The key formulas for geometric progressions include nth term: an = arⁿ⁻¹, sum of n terms: Sn = a(rⁿ-1)/(r-1) for r≠1, and sum to infinity: S∞ = a/(1-r) for |r|<1. These formulas are fundamental for solving all geometric progression problems in Class 11.
Why it matters: Geometric progressions appear in compound interest, population growth, and decay problems, making these formulas practically valuable.
Example: In GP 3, 6, 12, 24..., a = 3, r = 2, so 5th term = 3×2⁴ = 48, and sum of 5 terms = 3(2⁵-1)/(2-1) = 93.
Tip: Always check if r = 1 separately, as the sum formula becomes Sn = na when the common ratio equals one.
Summary: Master the three core GP formulas to handle any geometric sequence problem efficiently.
6. How can students access Class 11 Maths Chapter 8 question answers for practice?
Students can access comprehensive question answers for Class 11 Maths Chapter 8 through Vedantu's NCERT Solutions, which include exercise problems, examples, and additional practice questions with detailed explanations. These resources provide structured learning paths for sequences and series concepts.
Why it matters: Regular practice with solved examples builds confidence and improves problem-solving speed for board examinations.
Check: Solved exercise questions with step-by-step solutions. In-text examples with detailed explanations. Additional practice problems for extra preparation. Formula summaries and quick reference guides.
Tip: Solve exercise questions independently first, then verify answers using the solutions to identify knowledge gaps effectively.
Summary: Consistent practice with quality solutions accelerates conceptual understanding and exam readiness.
7. What common mistakes do students make while solving sequences and series problems?
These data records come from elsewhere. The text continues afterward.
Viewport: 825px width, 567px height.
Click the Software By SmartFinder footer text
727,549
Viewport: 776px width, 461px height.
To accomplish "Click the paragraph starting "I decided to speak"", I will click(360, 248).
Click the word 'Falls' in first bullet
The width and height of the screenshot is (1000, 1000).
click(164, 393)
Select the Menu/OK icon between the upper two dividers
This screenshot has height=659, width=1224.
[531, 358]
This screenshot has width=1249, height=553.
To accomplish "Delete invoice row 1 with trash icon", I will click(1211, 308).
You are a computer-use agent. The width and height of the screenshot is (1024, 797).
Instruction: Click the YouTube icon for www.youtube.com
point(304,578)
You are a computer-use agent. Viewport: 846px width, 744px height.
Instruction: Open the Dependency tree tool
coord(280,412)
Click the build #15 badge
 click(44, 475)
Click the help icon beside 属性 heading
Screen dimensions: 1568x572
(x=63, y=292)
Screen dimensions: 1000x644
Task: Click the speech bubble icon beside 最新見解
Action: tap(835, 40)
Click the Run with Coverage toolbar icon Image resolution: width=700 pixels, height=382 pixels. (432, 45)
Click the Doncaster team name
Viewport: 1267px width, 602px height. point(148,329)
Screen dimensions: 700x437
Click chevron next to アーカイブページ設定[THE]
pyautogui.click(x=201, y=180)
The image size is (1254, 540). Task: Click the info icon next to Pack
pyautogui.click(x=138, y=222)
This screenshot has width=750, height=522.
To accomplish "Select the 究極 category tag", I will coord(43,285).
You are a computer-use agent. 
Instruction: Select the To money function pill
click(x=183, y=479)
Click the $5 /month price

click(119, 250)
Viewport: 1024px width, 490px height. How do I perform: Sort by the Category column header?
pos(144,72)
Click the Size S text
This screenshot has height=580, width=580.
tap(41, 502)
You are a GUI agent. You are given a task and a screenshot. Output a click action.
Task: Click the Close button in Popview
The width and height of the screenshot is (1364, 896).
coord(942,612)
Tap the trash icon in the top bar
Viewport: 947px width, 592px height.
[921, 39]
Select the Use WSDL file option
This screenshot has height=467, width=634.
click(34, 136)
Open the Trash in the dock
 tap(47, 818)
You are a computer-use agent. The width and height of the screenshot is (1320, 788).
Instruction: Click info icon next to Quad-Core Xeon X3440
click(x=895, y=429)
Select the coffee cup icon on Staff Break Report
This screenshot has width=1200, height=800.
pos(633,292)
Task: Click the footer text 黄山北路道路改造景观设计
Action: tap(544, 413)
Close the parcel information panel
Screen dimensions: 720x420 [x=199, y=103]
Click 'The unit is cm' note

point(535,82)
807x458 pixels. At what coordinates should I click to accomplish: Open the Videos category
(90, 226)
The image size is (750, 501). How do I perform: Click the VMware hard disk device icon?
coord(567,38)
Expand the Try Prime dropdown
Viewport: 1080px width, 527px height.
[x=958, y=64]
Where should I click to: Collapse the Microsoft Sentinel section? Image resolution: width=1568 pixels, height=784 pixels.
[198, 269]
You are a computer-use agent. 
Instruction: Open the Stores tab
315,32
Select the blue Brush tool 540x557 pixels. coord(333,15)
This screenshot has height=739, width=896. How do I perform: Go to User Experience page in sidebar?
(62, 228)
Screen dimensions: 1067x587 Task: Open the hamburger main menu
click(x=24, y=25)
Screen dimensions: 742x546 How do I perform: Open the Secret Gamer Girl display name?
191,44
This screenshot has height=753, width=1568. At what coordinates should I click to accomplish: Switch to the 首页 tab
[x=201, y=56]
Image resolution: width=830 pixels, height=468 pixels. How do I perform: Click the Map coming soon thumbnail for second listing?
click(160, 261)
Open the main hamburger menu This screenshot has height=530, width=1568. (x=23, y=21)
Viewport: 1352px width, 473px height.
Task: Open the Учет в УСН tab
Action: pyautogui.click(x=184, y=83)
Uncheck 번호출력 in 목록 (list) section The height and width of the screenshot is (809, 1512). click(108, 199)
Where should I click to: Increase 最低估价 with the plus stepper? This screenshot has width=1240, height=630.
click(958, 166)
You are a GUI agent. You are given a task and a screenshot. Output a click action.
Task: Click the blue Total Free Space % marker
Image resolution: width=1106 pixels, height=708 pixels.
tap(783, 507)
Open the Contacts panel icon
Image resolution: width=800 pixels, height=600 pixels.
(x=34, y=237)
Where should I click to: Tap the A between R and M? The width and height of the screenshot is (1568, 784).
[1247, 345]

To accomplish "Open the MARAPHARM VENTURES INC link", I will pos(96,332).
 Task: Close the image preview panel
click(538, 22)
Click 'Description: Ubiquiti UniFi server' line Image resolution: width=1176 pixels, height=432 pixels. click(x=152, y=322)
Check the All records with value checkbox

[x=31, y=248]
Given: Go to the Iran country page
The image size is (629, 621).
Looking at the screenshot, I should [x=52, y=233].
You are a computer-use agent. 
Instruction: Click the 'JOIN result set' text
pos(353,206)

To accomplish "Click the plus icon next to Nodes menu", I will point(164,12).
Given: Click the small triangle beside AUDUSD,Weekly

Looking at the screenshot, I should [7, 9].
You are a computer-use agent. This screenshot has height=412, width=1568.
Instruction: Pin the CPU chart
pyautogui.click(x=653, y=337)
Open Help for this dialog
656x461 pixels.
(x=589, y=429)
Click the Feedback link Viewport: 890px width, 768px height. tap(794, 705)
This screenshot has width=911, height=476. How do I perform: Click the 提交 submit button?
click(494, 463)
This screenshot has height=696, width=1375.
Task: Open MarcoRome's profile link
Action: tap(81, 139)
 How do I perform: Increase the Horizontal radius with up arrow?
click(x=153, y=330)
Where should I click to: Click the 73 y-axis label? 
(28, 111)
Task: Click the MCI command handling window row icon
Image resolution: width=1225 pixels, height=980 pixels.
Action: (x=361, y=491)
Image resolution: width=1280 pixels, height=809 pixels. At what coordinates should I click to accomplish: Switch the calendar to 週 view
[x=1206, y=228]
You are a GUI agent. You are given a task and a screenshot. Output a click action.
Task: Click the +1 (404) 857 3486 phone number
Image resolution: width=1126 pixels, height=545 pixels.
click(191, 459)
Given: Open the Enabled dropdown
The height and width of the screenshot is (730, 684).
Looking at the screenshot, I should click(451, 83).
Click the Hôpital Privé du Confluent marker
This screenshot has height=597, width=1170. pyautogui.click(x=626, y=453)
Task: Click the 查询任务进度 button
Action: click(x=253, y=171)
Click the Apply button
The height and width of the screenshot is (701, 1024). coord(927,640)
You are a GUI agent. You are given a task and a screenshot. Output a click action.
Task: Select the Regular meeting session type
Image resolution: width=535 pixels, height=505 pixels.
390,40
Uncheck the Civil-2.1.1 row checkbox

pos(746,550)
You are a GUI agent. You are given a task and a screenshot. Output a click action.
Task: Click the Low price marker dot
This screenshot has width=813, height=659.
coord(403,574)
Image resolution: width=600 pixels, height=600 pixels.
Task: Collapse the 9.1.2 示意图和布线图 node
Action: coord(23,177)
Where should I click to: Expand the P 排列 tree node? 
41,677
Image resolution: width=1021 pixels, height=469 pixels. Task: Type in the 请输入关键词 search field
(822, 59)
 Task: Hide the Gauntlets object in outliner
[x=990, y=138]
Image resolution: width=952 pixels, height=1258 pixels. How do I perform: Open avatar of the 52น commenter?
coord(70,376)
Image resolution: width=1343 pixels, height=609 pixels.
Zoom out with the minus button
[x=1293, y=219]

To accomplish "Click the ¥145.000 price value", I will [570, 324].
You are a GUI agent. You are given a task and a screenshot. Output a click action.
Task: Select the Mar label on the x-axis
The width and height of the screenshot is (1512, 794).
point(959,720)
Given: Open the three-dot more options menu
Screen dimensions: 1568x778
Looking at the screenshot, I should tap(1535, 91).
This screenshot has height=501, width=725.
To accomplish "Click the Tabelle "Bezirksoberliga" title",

Students commonly confuse arithmetic and geometric progression formulas, make calculation errors while finding common differences or ratios, and incorrectly apply sum formulas for infinite series. These mistakes often occur due to insufficient practice and hasty problem-solving approaches.
Why it matters: Avoiding these errors is crucial for scoring well in board exams where sequences and series carry significant marks.
Example: Using GP sum formula Sn = a(rⁿ-1)/(r-1) when r = 1 gives incorrect results; the correct approach is Sn = na for r = 1.
Check: Always verify if sequence is AP or GP before applying formulas.
Double-check arithmetic calculations. Ensure proper substitution of negative values.
Summary: Careful identification and methodical calculation prevent most common errors in progression problems.
8. How do sequences and series Class 11 concepts connect to real-world applications?
Sequences and series concepts directly apply to compound interest calculations, loan EMI computations, population growth modeling, and depreciation analysis in real-world scenarios. Understanding these mathematical progressions helps students solve practical financial and scientific problems effectively.
Why it matters: These applications demonstrate mathematics' relevance beyond textbooks and prepare students for practical problem-solving in higher studies and careers.
Example: Monthly EMI calculation uses geometric series concepts, where each payment reduces the principal amount following a specific pattern over time.